▶ TASK GOAL: For the copy, please give all of the data again exactly and leave the pictures out.

[Records excerpted from a collection]
+++

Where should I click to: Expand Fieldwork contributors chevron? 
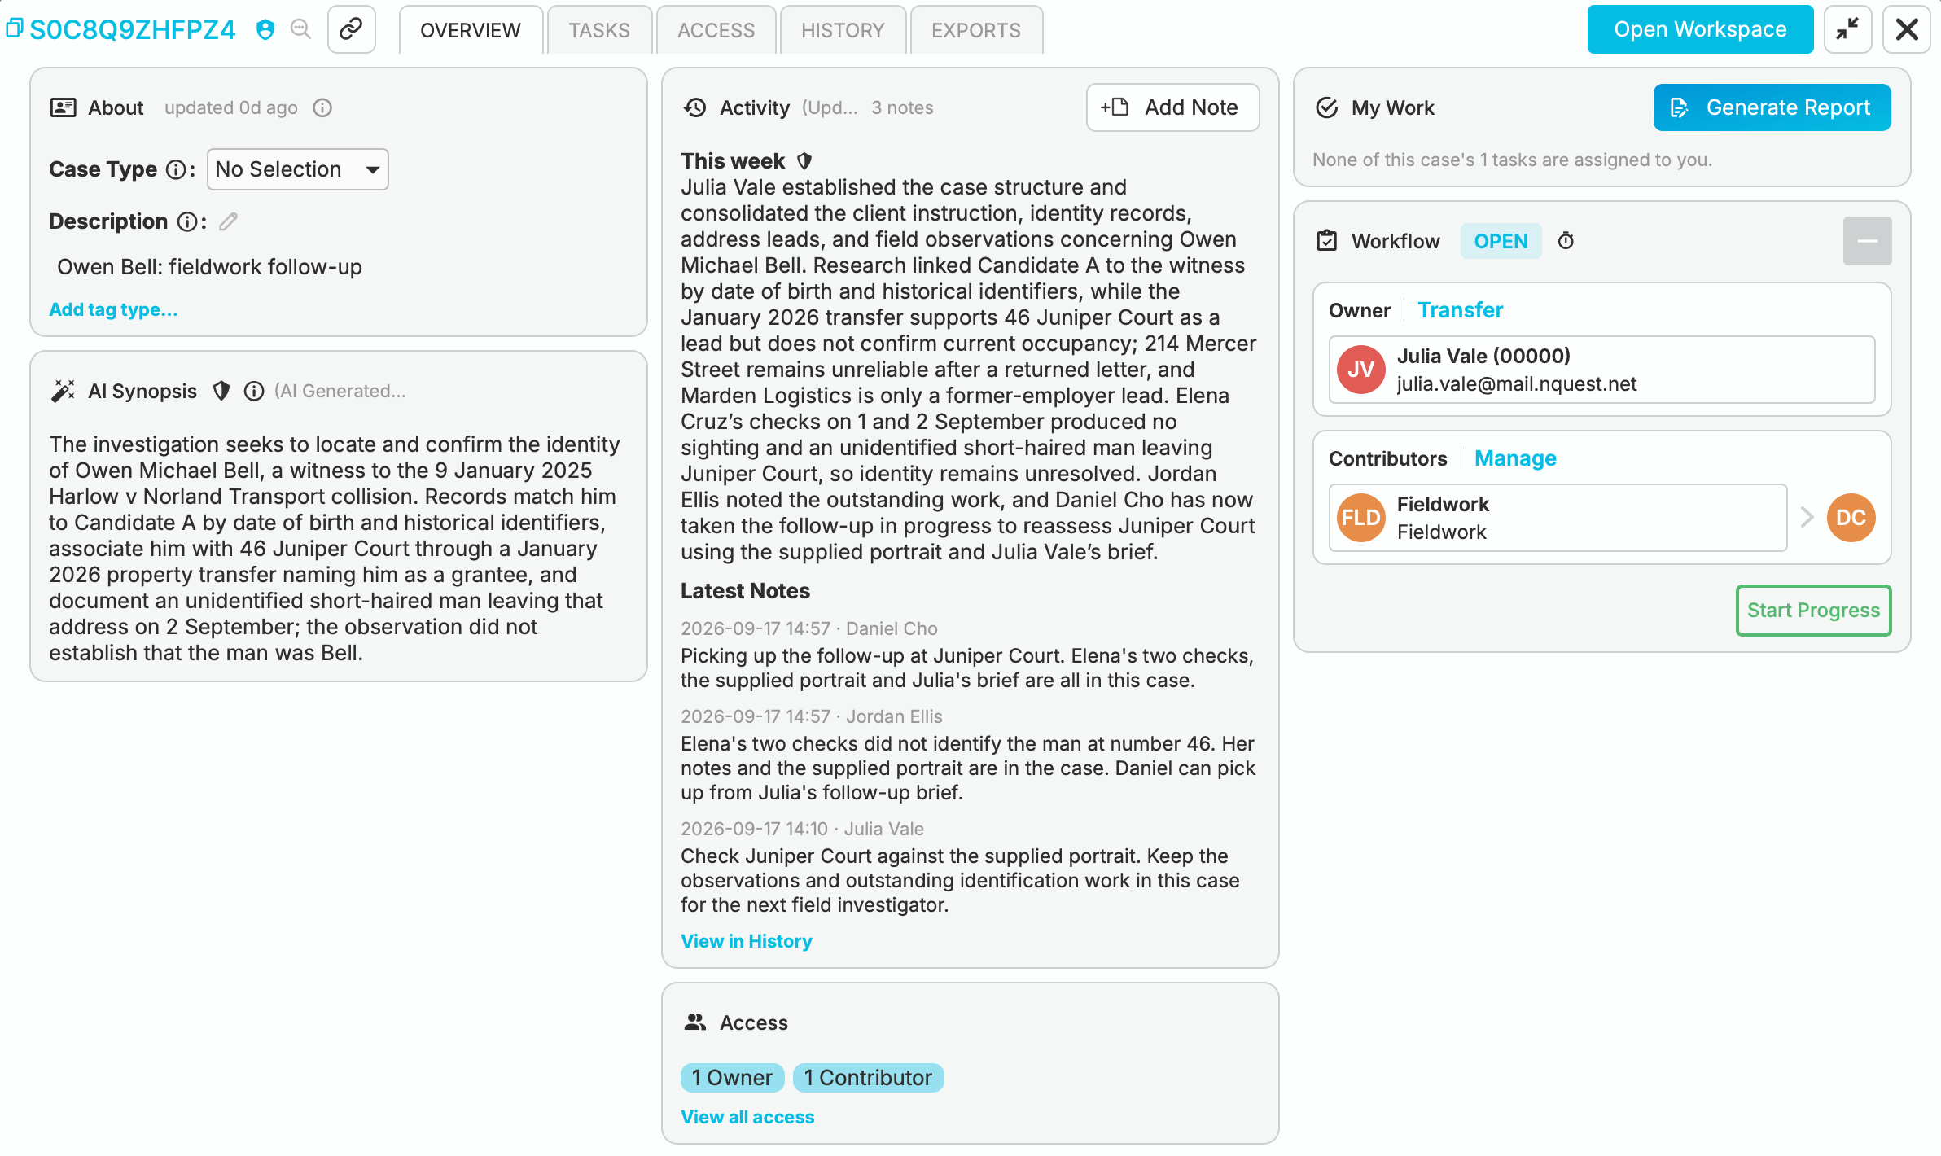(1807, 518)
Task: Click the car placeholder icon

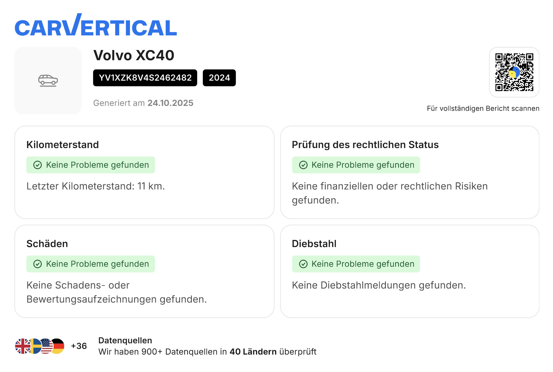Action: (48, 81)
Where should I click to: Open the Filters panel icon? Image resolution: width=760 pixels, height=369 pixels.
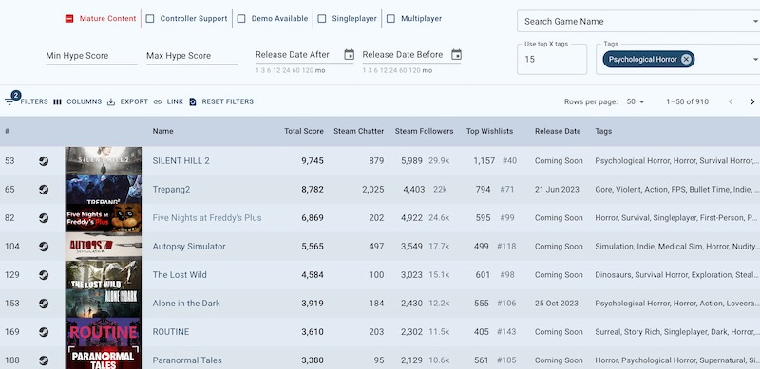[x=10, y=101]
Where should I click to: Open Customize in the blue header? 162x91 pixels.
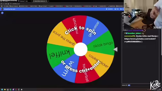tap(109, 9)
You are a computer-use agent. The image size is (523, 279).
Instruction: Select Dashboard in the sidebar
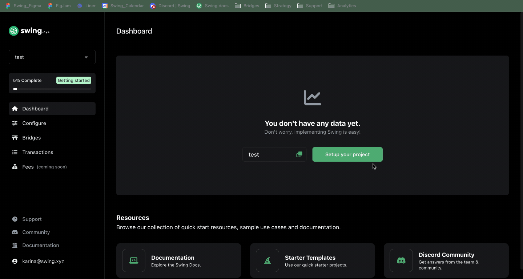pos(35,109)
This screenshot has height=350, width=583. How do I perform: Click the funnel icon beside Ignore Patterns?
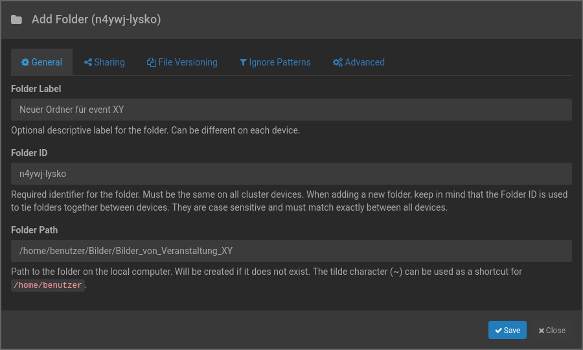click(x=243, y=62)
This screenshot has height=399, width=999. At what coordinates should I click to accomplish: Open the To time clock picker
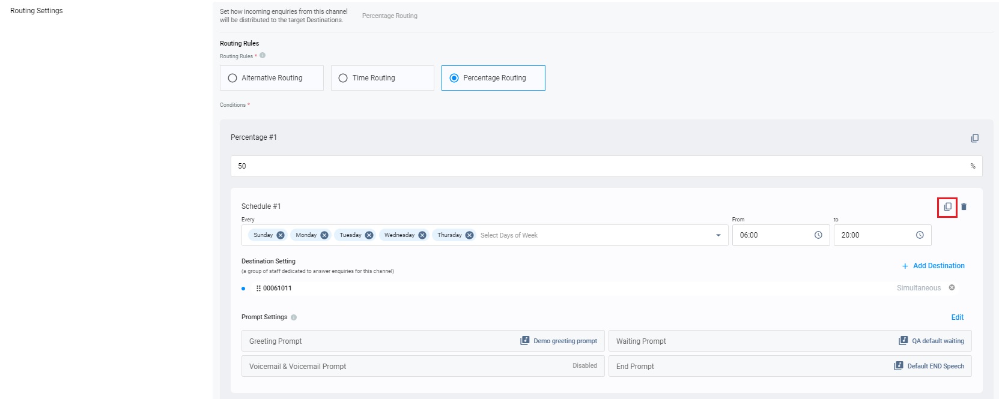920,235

+++

▶ WRITTEN RESPONSE:
Where should I click to: Expand Fieldwork contributors chevron? 
(1807, 518)
Task: Click the car placeholder icon

Action: (48, 81)
Where should I click to: Open the Filters panel icon? Image resolution: width=760 pixels, height=369 pixels.
[x=10, y=101]
Where should I click to: Open Customize in the blue header? 162x91 pixels.
tap(109, 9)
You are a computer-use agent. The image size is (523, 279).
Instruction: Select Dashboard in the sidebar
pos(35,109)
This screenshot has height=350, width=583. How do I perform: Click the funnel icon beside Ignore Patterns?
click(x=243, y=62)
This screenshot has height=399, width=999. At what coordinates should I click to accomplish: Open the To time clock picker
920,235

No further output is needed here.